*** Begin section ***

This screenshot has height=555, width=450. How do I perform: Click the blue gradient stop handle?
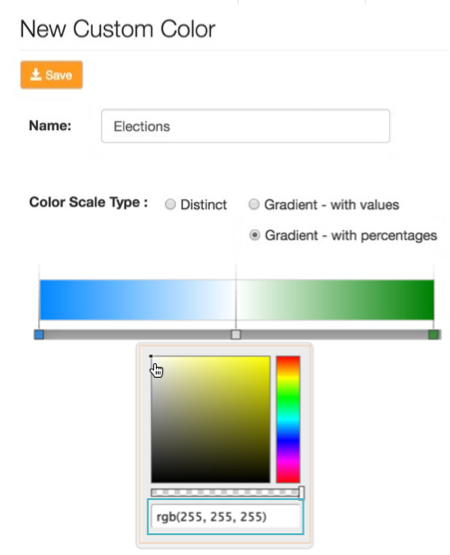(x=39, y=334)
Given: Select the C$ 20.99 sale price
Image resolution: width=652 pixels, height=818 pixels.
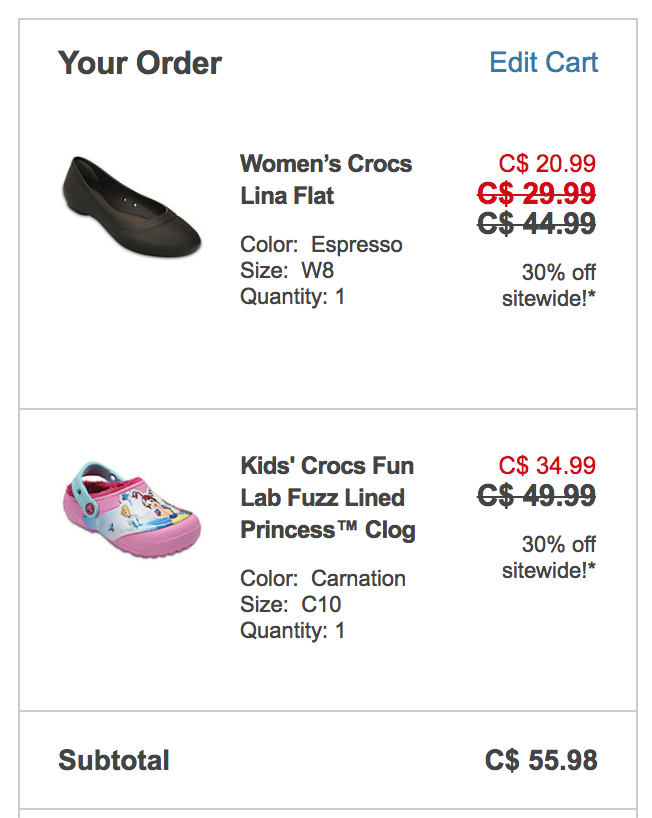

*** End section ***
*** Begin section ***

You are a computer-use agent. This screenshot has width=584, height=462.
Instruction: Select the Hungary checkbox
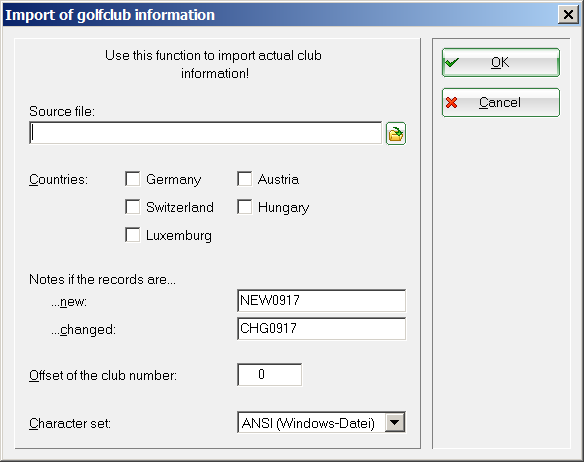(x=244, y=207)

*** End section ***

● ACTIVITY
From the listing above, repeat exactly the lines starting at the line that includes "Given: Select the C$ 20.99 sale price" and ending at the line that includes "Image resolution: width=652", with nothing outside that span.

● OUTPUT FOR THIS TASK
Given: Select the C$ 20.99 sale price
Image resolution: width=652 pixels, height=818 pixels.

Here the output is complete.